Set problem 1:
Using the ash borer article below, decide whether each statement agrees with it. Answer yes or no for each and quote the exact words of the article that settle it.
(a) The beetle has already infested trees in more than 1,200 cities and townships across four states.
(b) The beetle has already been found in Wisconsin.
(c) Frank Boyle sits on the environmental committee.
Set problem 2: Reproduce the ash borer article below word for word, everything from "An exotic beetle" down to "a joint hearing.".
Set problem 3: Translate this sentence from the ash borer article below into Spanish: "State Rep. Frank Boyle, D-Superior, a forestry committee member, said it’s inevitable the borer will invade Wisconsin."

Extract to read:

An exotic beetle that destroys ash trees could spread from the Great Lakes states across the east-central United States within the next two decades, federal agriculture officials said Tuesday.
The emerald ash borer already has infested trees in more than 1,200 cities and townships in Michigan, Indiana, Illinois and Ohio, said Philip Bell, the U.S. Department of Agriculture’s Animal and Plant Health Inspection Service regional manager for the beetle.
If no action is taken to stop it, the beetle could infest more than 12,000 municipalities from Minnesota to North Carolina by 2027, he told the state Senate environmental and Assembly forestry committees during a joint hearing.
The UDSA hopes to contain the beetle in the Great Lake states and eventually wipe it out, Bell said. Wisconsin remains beetle-free but has been testing for the creature and preparing responses, making the state a great place to make a stand, Bell said.
State Rep. Frank Boyle, D-Superior, a forestry committee member, said it’s inevitable the borer will invade Wisconsin. He wondered whether loggers and landowners should start cutting down their ash trees now and sell them while they’re still worth something.

Data:
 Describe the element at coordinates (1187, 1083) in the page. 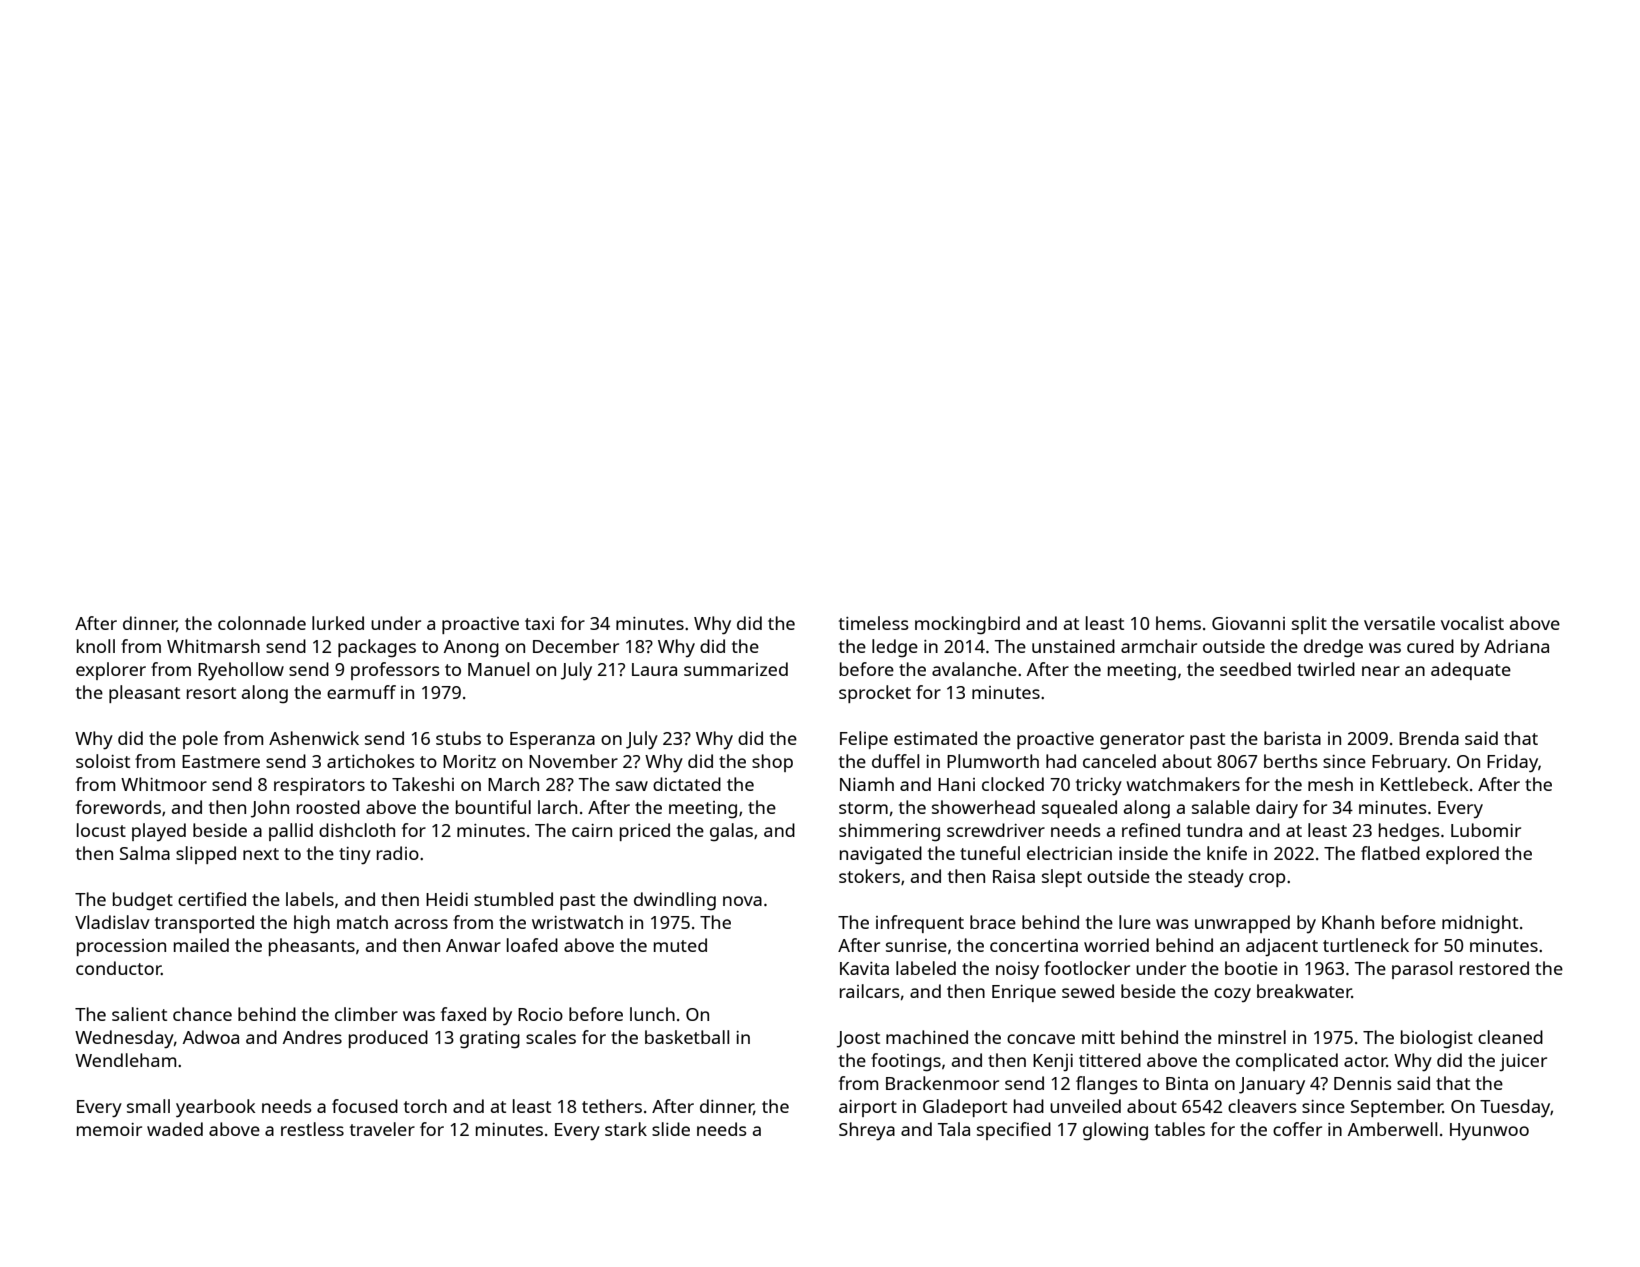

I see `Binta` at that location.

Worked answer 1:
(a) Yes: "already has infested trees in more than 1,200 cities and townships in Michigan, Indiana, Illinois and Ohio"
(b) No: "Wisconsin remains beetle-free"
(c) No: "a forestry committee member"

Worked answer 2:
An exotic beetle that destroys ash trees could spread from the Great Lakes states across the east-central United States within the next two decades, federal agriculture officials said Tuesday.
The emerald ash borer already has infested trees in more than 1,200 cities and townships in Michigan, Indiana, Illinois and Ohio, said Philip Bell, the U.S. Department of Agriculture’s Animal and Plant Health Inspection Service regional manager for the beetle.
If no action is taken to stop it, the beetle could infest more than 12,000 municipalities from Minnesota to North Carolina by 2027, he told the state Senate environmental and Assembly forestry committees during a joint hearing.

Worked answer 3: El representante estatal Frank Boyle, demócrata de Superior y miembro del comité forestal, dijo que es inevitable que el barrenador invada Wisconsin.